Attended the dress rehearsal of the Canadian Opera Company's production of Turandot, the same Robert Wilson version that premiered last year in Madrid. I'm a big Wilson fan so this was very exciting, particularly having only seen one other piece of his live (Einstein!). I do think Wilson's adaptations of classic opera aren't as strong as either his own works or adaptations of pieces that are closer to his style (they don't leave enough room for the vaudevillian maximalism that makes his best pieces shine) and, hilariously, he's actually stated that he doesn't like Puccini, but Turandot gives him enough to work with.

One of the most striking effects his his extensive use of red. The drop curtain is a painting of a cracked red sphere against a red backdrop, and it's lit red so vibrantly that it's almost like a Turrell installation (it's funny walking into the theatre lobby and seeing the blood red light pouring out of the house doors). Turandot herself wears a stiff red dress that's shaped like a pyramid, which is at all times lit with a red spotlight, so she glows aggressively against the whites and blues of the other characters. In fact, as usual, Wilson's use of light is probably the predominant feature, and it's kind of wonderful how he's able to sculpt a story with it.
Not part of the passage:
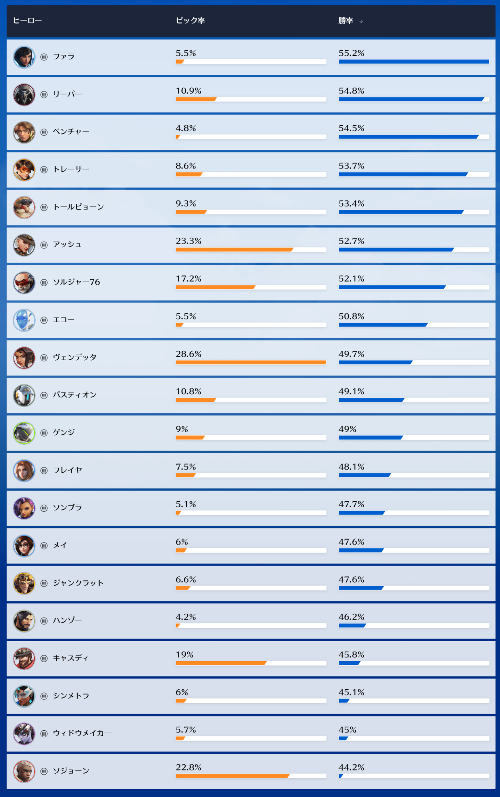500x797 pixels.
Task: Open the ヴェンデッタ hero name link
Action: click(75, 358)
The ending, in particular, is a neat coup. At dawn (a blazing red backdrop), after the prince tells her his name, the light fades out on him, plunging him into silhouetted darkness, from which he sings the rest of his role, joining the rest of the crowd, who are also unlit. It transfers the power back to Turandot and highlights her cynical understanding of love as another means of control. When the prince proclaims that "My life is your kiss!", he does so from the darkness, and it makes him merely another supplicant. Another nice trick is that both she and her father are presented in immobilizing outfits, her in her triangle of red and him dangled from the flies in a massive swath of fabric. I wasn't sitting close enough but I believe he actually had small painted wooden hands, which emphasized the sense of the person being lost in the tradition, literally swallowed up by the regal duties.
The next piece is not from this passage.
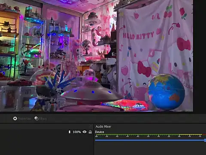Image resolution: width=206 pixels, height=155 pixels.
Task: Click the globe in the video preview
Action: [166, 92]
I'll be seeing this again during the run, so I'm curious to see if some of the choreography will become a little tighter. There were a handful of missed marks and some uncertainties. The three ministers were a delight, dressed now in tight German suits with slicked back (or no) hair, like menacing Weimar playboys. The surtitles now have them named Jim, Bob, and Bill, which is fair given that Ping, Pang, and Pong is awfully close to fake playground Chinese, though they do still sing the original names.

Tamara Wilson was obscenely good, and the rest of the cast was no slouch. It's kind of interesting how equally the characters are presented in terms of being featured - Turandot doesn't come on until the very end of the first act and, like Orson Welles in The Third Man, all she has to do is show up and it's exciting. The three ministers seem to get a huge bulk of activity, and even the prince, though he obviously gets to sing one of the most famous arias ever, is borderline secondary to the overall ensemble.

I'm looking forward to sitting in the orchestra section for this, as from up in the fourth ring some of Wilson's silhouette effects were lost.


----------



## Tsaraslondon

To the Royal Opera House. Covent Garden last week for *Werther*, a favourite opera of mine, but alas a rather muted pleasure.

I liked the production, a sort of moern take on Biedermeier Germany and particularly liked the last scene which placed Wwerther's room in a sort of box, which appeared at the back of the stage and ever so slowly moved forward durig the interlude.









Juan Diego Florez was Werther. He has proved himself to be excellent in _bel canto_, having had a great success as Tonio here in *La Fille du Régiment*, but he was a mite underpowered as Werther, and it felt throughout as if he were harbouring his resources, as he sang with more power in the last act, even if his performance still failed to catch fire.

Charlotte was sung by the American mezzo-soprano Isabel Leonard. She looked absolutely perfect and has just the right sort of voice for the role, but there was a distinct lack of passion and no real chemistry between her and Florez. Added to this, Jacques Imbrailo was a somewhat ineffectual Albert. True, it's a pretty ineffectual role, but I expect him to be a little more menacing, especially when you consider he gets Charlotte to give Werther his pistol, knowing full well what Werther is going to use it for.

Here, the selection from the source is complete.